- The Washington Times - Saturday, January 22, 2000

If someone had defaced a Richmond mural of Martin Luther King Jr. or the city's statue of Arthur Ashe, the scandal would have attracted national attention. As it was, somebody merely torched a mural of Robert E. Lee, the venerable Confederate general, and scrawled ugly graffiti "Kill white devil" on his statue. So aside from some rumblings from local students of history, the arson hasn't made much news.

Indeed, now that the damage has been done, a critic who had opposed including Lee's likeness in a "war" mural in the first place says it probably ought to remain off it for good. "I would say if you put it back up," said Richmond City Councilman Sa'ad El-Amin, "you are inviting another act of vandalism." Or perhaps Mr. El-Amin himself is inviting another act of vandalism. Try to imagine suggesting that because a mural of Mr. King had been torched, it ought to remain down lest it encourage another round of arson.

As reported by this newspaper's Stephen Dinan, the arson occurred Monday when someone threw a Molotov cocktail at the image, causing a flash fire. Perhaps not coincidentally, the attack took place on the holiday on which Virginia honors Lee, as well as his fabled "right arm," Thomas "Stonewall" Jackson, and King. It forced the city to take down the rest of the mural, including Abraham Lincoln, in order to consider how or even whether to make repairs.

Thus does an attack on Lee wind up taking down a symbol of postwar reconciliation from which a city rent by war and then by animosities that, in Mr. El-Amin's case, linger to this day, has tried to learn. Lee himself turned his desire to defend Virginia from what he considered Northern aggression into a desire to educate young minds at a place now known as Washington and Lee University. A more graceful model of reconciliation is hard to imagine.

Mr. El-Amin, and no doubt others, regard Lee as something far worse, an oppressor who led an army in defense of slavery. There is no arguing, no room for discussion, with a man of his convictions. And so when Lee's image first went up on a downtown floodwall as part of an exhibit on the city's history, Mr. El-Amin demanded that it come down. Down it came, and a local committee struggled for months to decide whether to put it back up. The group reached a compromise by surrounding Lee with images more welcome to the critics. There the matter remained until the arson.

No decision has been made about whether Lee's image will be restored to the wall. For his part Mr. El-Amin is asking that it be kept down in an attempt to avoid replaying the bitter controversy of which he was a part. "What happens now depends on people of good will," he said, referring to those who want the mural restored.

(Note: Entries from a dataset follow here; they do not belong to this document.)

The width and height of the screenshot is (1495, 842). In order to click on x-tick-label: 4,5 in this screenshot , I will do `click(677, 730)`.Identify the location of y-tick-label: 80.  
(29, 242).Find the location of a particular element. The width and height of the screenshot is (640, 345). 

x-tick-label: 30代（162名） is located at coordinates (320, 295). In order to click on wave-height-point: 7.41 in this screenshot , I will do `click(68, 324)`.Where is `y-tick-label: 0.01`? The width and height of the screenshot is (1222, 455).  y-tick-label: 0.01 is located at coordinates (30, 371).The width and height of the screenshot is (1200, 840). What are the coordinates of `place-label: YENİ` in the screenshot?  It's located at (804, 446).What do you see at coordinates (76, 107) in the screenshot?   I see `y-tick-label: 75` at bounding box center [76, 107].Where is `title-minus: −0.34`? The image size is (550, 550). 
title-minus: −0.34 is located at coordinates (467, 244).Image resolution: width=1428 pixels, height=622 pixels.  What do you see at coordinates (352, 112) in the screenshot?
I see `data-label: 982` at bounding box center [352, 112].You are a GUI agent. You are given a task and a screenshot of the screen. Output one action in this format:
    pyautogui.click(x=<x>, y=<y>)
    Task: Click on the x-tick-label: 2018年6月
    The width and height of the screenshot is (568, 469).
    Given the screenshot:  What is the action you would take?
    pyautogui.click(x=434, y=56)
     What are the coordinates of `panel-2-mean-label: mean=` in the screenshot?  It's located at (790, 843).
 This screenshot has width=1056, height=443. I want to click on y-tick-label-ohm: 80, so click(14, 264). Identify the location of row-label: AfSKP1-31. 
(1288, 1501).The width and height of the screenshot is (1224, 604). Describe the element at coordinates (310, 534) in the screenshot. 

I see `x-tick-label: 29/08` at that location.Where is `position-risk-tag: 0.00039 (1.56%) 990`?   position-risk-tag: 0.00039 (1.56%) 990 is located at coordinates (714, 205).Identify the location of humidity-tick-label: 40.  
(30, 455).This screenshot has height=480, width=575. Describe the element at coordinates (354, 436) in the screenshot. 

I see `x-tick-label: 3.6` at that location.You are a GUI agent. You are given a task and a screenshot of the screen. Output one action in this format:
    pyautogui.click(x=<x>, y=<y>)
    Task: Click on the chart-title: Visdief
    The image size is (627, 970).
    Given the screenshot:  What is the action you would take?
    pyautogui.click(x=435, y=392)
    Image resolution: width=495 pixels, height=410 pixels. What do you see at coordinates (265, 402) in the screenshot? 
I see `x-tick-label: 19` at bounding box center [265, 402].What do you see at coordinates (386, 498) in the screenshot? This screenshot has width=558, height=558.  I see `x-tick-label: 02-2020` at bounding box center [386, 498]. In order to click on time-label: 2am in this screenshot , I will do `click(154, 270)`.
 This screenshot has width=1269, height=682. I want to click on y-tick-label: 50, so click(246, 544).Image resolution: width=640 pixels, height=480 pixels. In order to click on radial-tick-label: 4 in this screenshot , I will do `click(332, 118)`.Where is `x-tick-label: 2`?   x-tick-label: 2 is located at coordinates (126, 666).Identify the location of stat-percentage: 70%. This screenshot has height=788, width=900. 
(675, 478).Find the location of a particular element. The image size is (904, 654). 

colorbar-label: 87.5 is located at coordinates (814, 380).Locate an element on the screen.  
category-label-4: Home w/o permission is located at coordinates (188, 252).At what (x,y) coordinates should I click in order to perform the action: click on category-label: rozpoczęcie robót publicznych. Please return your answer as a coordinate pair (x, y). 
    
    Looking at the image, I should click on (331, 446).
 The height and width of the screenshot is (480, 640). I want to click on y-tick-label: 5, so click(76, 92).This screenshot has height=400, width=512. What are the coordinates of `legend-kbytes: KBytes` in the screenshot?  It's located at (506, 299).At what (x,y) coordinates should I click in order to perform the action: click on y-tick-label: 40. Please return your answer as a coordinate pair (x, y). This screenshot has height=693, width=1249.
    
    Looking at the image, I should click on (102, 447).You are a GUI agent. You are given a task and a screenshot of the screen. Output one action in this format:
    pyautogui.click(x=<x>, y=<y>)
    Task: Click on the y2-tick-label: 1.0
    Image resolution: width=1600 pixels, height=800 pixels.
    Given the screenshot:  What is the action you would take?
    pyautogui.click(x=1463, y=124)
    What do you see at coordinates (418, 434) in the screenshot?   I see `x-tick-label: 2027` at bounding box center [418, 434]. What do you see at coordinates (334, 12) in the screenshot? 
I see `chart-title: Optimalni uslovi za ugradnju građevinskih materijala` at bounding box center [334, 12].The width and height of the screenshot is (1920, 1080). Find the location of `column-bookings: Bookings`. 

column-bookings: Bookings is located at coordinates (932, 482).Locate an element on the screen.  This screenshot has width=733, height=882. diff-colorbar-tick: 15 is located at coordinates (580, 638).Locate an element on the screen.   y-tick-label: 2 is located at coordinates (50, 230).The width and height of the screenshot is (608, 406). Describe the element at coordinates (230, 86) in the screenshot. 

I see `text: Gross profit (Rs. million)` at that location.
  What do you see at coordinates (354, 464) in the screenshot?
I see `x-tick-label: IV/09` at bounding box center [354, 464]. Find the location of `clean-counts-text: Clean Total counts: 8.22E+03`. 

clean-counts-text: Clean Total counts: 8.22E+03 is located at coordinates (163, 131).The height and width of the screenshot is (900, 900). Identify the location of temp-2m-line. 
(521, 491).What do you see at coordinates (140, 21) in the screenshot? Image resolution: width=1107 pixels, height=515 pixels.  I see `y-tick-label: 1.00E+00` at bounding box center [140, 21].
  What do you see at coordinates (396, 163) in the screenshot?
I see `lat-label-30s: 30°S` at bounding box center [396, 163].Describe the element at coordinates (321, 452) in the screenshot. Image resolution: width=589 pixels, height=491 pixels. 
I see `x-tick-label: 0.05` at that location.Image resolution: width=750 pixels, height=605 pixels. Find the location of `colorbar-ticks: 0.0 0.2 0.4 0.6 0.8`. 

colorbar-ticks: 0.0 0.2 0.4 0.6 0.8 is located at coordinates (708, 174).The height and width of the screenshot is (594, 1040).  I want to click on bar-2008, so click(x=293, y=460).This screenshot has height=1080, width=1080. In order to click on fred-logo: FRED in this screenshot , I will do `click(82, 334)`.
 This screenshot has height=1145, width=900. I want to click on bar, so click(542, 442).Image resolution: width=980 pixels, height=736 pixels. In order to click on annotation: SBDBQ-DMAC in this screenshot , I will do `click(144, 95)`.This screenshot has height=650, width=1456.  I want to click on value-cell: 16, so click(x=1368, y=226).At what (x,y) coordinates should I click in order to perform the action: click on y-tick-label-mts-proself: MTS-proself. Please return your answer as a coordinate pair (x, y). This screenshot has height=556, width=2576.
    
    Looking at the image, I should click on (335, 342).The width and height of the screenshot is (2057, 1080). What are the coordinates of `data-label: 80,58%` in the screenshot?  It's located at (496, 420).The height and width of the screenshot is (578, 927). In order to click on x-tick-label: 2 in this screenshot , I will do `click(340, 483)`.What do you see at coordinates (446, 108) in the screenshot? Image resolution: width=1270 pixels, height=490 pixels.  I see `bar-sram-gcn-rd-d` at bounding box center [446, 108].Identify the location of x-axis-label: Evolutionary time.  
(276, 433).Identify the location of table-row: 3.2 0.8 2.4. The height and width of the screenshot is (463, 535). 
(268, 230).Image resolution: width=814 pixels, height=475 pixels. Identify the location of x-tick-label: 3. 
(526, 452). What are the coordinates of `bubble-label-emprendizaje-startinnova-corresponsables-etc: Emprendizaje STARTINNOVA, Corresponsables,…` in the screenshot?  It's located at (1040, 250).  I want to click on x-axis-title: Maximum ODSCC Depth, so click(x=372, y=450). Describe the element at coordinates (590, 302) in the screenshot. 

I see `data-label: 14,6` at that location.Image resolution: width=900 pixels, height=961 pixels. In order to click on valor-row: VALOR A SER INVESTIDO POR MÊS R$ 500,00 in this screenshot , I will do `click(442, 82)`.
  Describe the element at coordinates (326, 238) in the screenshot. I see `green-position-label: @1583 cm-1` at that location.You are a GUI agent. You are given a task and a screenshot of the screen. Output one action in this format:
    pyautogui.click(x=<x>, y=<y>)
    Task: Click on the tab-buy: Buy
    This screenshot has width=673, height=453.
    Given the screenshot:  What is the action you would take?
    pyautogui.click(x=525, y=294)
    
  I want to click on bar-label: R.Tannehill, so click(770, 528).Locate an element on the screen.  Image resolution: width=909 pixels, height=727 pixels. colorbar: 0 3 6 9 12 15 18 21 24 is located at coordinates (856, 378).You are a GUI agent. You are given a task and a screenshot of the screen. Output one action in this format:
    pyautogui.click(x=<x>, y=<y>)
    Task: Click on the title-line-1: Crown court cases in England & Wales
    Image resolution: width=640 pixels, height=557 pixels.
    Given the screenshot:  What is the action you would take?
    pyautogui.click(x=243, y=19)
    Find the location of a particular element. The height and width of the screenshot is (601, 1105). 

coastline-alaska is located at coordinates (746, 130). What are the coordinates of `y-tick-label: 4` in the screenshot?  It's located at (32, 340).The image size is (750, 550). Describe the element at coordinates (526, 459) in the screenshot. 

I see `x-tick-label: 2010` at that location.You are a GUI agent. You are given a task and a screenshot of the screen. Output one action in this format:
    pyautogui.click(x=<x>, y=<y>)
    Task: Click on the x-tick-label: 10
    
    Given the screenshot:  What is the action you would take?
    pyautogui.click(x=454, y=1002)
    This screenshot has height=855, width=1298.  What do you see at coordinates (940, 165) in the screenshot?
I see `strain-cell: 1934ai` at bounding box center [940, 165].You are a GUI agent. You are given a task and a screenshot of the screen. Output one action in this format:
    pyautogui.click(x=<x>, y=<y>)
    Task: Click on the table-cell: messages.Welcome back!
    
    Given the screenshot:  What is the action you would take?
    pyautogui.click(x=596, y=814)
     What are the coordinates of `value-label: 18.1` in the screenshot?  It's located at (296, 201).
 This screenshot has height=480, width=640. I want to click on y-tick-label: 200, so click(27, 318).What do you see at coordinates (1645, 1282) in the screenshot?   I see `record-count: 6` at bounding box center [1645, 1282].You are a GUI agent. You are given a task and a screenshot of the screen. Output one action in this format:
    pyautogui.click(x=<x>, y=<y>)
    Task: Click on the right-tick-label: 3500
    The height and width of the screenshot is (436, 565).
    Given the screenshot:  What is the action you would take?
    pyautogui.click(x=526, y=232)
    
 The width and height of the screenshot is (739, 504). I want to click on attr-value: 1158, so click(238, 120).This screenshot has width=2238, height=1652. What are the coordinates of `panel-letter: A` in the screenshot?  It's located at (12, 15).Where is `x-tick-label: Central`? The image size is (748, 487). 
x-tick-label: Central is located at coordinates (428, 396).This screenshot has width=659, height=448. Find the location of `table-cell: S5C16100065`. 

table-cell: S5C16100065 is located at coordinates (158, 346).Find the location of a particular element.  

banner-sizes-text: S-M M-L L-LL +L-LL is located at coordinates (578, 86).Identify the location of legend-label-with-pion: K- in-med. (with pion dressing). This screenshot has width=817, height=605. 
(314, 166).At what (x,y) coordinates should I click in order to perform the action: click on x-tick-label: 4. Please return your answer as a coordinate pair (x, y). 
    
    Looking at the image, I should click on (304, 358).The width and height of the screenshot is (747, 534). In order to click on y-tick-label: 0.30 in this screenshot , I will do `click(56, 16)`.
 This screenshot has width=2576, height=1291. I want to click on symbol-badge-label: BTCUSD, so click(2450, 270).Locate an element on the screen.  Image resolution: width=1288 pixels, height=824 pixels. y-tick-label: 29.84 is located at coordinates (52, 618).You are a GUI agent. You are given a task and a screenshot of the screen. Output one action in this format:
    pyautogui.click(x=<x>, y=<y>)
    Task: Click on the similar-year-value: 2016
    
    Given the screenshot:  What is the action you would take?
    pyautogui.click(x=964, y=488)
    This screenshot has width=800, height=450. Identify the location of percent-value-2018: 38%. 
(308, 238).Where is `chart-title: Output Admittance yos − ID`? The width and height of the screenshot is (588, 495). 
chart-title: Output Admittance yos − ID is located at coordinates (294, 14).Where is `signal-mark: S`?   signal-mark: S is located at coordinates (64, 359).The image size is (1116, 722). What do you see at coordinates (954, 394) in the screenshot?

Mr. El-Amin may, if he wishes, segregate history according to his own wishes. He may pretend that what he doesn't like didn't really happen. He can demand the Confederate statues on Richmond's Monument Avenue disappear, insist that Lee's memory come down brick by brick at Washington and Lee. That's the approach of the mural burners. But rewriting history makes it a useless thing from which to learn. And ultimately he can't change it anyway. He should try reconciling himself to it. As Lee did.